Locations for Legal Hitching
13 Jul
Possibly the biggest shock so far in planning a wedding in England is that a couple can’t just get legally hitched wherever they please. Growing up in the Bay Area, I dreamt as a child of getting married on my favorite beach, Bean Hollow.
Of course, when I was a child, I wasn’t exactly dreaming of falling in love with an English gal, and Alex and I will still have a ceremony in California, but probably near the beach in Santa Cruz instead. Still, this bureaucratic condition abroad is throwing a hitch kink in our English wedding dreaming.
In California, I am used to a friend of the family getting online-ordained and serving as the Master of Ceremonies, if you like, over the wedding ceremony—and making it legal, all in one go. In England, different locations, whether they are government buildings, hotels or restaurants, must have a wedding license and a designated official to make the ceremony legal. To me, this appears complicated, limiting, and, particularly, more costly.
Part of it is that I am grumpy that the location we wanted for our legal ceremony—City Hall on the Thames River—doesn’t have a wedding license.
I am also annoyed that one of the hotels we looked at in Cornwall wants 400 GBP for the legal ceremony, separate from the cost of a reception, room hire, etc.
Grumbling aside, the English wedding license requirement has also gotten Alex and I thinking more deeply about what it means to have a legal civil partnership ceremony and a spiritual commitment ceremony. Our initial plan is to have a legal ceremony in London on the Friday–with our immediate family–and travel down to Cornwall for a commitment ceremony/party on the Saturday–with everyone else. But why does two separate ceremonies appeal? Why not combine them?
What we do know is that we want to keep being creative with our wedding planning. And while we’re struggling a little to picture the ceremony, we’ve still got a few ideas floating around!

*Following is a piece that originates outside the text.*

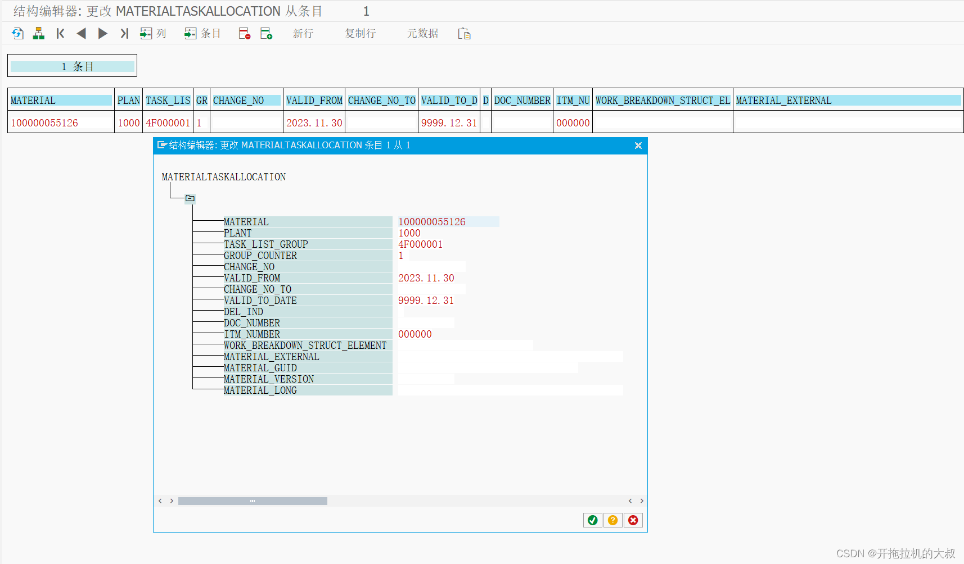Jump to first entry with the leftmost arrow icon
This screenshot has height=564, width=964.
pos(60,33)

Despite the regional bureaucratic differences, what have you done when it comes to whether or not to combine legality and ceremony?
– erica














Too bad about City Hall! That room is amaaazing. I think there’s something nice about having two ceremonies (probably because we’re having two)–one small and intimate and legal, one large and boisterous and spiritual/emotional. What about the registry offices in Cornwall? If you can swing getting there for the pre-registration process without too much of a financial burden, it might be more seamless to have the two ceremonies close to each other.
Good call! The one ‘city’ in Cornwall does have a registry office. We’re also thinking about combining the two ceremonies now–we’ll see!